Instructions for the task
Your output must be a faithful copy of the listing underneath.

Material provided
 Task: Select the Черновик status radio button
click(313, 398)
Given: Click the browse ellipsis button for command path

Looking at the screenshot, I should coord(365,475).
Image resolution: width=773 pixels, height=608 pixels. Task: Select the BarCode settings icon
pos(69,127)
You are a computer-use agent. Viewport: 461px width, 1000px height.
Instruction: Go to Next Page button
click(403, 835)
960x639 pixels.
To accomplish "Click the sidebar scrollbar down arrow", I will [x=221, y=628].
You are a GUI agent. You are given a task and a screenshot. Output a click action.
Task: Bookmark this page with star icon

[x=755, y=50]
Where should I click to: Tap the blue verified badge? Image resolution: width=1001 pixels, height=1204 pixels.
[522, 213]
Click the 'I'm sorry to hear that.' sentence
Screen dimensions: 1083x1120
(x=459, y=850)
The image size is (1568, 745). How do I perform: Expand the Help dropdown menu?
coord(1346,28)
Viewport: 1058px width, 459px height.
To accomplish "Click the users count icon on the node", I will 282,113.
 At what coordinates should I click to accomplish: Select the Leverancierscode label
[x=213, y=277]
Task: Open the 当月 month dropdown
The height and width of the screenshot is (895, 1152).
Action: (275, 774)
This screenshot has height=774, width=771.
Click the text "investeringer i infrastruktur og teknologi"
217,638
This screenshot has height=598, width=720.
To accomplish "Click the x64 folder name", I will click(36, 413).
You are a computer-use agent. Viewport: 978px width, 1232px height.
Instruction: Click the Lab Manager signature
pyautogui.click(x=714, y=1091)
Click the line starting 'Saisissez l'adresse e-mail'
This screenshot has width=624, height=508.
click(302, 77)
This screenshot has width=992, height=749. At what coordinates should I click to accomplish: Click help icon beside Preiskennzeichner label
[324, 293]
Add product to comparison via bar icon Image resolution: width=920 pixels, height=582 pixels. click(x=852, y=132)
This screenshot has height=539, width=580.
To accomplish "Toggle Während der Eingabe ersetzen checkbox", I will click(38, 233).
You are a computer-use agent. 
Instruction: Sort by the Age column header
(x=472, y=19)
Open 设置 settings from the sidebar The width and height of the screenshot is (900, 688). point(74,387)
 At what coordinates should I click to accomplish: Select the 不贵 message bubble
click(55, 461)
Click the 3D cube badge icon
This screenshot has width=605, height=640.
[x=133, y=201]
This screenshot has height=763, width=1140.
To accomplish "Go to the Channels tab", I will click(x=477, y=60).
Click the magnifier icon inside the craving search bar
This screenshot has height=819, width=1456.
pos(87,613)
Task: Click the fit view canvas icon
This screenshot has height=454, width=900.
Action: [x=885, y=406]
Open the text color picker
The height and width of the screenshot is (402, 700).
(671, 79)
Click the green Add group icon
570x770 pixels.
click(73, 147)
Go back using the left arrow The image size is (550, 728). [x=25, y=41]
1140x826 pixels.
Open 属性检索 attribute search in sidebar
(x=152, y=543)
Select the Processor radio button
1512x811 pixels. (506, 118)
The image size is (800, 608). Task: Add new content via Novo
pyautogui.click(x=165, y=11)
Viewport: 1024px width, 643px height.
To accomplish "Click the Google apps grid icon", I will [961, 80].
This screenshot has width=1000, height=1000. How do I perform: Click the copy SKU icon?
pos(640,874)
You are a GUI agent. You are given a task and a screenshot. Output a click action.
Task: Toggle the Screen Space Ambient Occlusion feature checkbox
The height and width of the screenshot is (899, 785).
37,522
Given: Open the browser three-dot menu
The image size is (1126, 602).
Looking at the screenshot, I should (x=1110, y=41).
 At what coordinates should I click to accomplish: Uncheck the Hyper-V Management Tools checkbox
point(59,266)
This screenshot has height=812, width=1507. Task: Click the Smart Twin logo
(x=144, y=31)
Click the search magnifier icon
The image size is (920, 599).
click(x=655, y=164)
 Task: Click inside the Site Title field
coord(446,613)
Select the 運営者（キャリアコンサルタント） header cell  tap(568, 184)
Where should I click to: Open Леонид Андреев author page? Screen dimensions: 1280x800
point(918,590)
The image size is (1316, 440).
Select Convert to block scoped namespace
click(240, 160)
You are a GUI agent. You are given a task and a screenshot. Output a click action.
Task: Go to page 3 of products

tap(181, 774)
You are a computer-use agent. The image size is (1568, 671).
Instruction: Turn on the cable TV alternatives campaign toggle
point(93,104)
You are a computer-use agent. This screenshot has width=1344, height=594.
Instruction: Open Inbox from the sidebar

Problem solution
 Task: Select the Черновик status radio button
click(313, 398)
Given: Click the browse ellipsis button for command path

Looking at the screenshot, I should coord(365,475).
Image resolution: width=773 pixels, height=608 pixels. Task: Select the BarCode settings icon
pos(69,127)
You are a computer-use agent. Viewport: 461px width, 1000px height.
Instruction: Go to Next Page button
click(403, 835)
960x639 pixels.
To accomplish "Click the sidebar scrollbar down arrow", I will [x=221, y=628].
You are a GUI agent. You are given a task and a screenshot. Output a click action.
Task: Bookmark this page with star icon

[x=755, y=50]
Where should I click to: Tap the blue verified badge? Image resolution: width=1001 pixels, height=1204 pixels.
[522, 213]
Click the 'I'm sorry to hear that.' sentence
Screen dimensions: 1083x1120
(x=459, y=850)
The image size is (1568, 745). How do I perform: Expand the Help dropdown menu?
coord(1346,28)
Viewport: 1058px width, 459px height.
To accomplish "Click the users count icon on the node", I will 282,113.
 At what coordinates should I click to accomplish: Select the Leverancierscode label
[x=213, y=277]
Task: Open the 当月 month dropdown
The height and width of the screenshot is (895, 1152).
Action: (275, 774)
This screenshot has height=774, width=771.
Click the text "investeringer i infrastruktur og teknologi"
217,638
This screenshot has height=598, width=720.
To accomplish "Click the x64 folder name", I will click(36, 413).
You are a computer-use agent. Viewport: 978px width, 1232px height.
Instruction: Click the Lab Manager signature
pyautogui.click(x=714, y=1091)
Click the line starting 'Saisissez l'adresse e-mail'
This screenshot has width=624, height=508.
click(302, 77)
This screenshot has width=992, height=749. At what coordinates should I click to accomplish: Click help icon beside Preiskennzeichner label
[324, 293]
Add product to comparison via bar icon Image resolution: width=920 pixels, height=582 pixels. click(x=852, y=132)
This screenshot has height=539, width=580.
To accomplish "Toggle Während der Eingabe ersetzen checkbox", I will click(38, 233).
You are a computer-use agent. 
Instruction: Sort by the Age column header
(x=472, y=19)
Open 设置 settings from the sidebar The width and height of the screenshot is (900, 688). point(74,387)
 At what coordinates should I click to accomplish: Select the 不贵 message bubble
click(55, 461)
Click the 3D cube badge icon
This screenshot has width=605, height=640.
[x=133, y=201]
This screenshot has height=763, width=1140.
To accomplish "Go to the Channels tab", I will click(x=477, y=60).
Click the magnifier icon inside the craving search bar
This screenshot has height=819, width=1456.
pos(87,613)
Task: Click the fit view canvas icon
This screenshot has height=454, width=900.
Action: [x=885, y=406]
Open the text color picker
The height and width of the screenshot is (402, 700).
(671, 79)
Click the green Add group icon
570x770 pixels.
click(73, 147)
Go back using the left arrow The image size is (550, 728). [x=25, y=41]
1140x826 pixels.
Open 属性检索 attribute search in sidebar
(x=152, y=543)
Select the Processor radio button
1512x811 pixels. (506, 118)
The image size is (800, 608). Task: Add new content via Novo
pyautogui.click(x=165, y=11)
Viewport: 1024px width, 643px height.
To accomplish "Click the Google apps grid icon", I will [961, 80].
This screenshot has width=1000, height=1000. How do I perform: Click the copy SKU icon?
pos(640,874)
You are a GUI agent. You are given a task and a screenshot. Output a click action.
Task: Toggle the Screen Space Ambient Occlusion feature checkbox
The height and width of the screenshot is (899, 785).
37,522
Given: Open the browser three-dot menu
The image size is (1126, 602).
Looking at the screenshot, I should (x=1110, y=41).
 At what coordinates should I click to accomplish: Uncheck the Hyper-V Management Tools checkbox
point(59,266)
This screenshot has height=812, width=1507. Task: Click the Smart Twin logo
(x=144, y=31)
Click the search magnifier icon
The image size is (920, 599).
click(x=655, y=164)
 Task: Click inside the Site Title field
coord(446,613)
Select the 運営者（キャリアコンサルタント） header cell  tap(568, 184)
Where should I click to: Open Леонид Андреев author page? Screen dimensions: 1280x800
point(918,590)
The image size is (1316, 440).
Select Convert to block scoped namespace
click(240, 160)
You are a GUI agent. You are given a task and a screenshot. Output a click action.
Task: Go to page 3 of products

tap(181, 774)
You are a computer-use agent. The image size is (1568, 671).
Instruction: Turn on the cable TV alternatives campaign toggle
point(93,104)
You are a computer-use agent. This screenshot has width=1344, height=594.
Instruction: Open Inbox from the sidebar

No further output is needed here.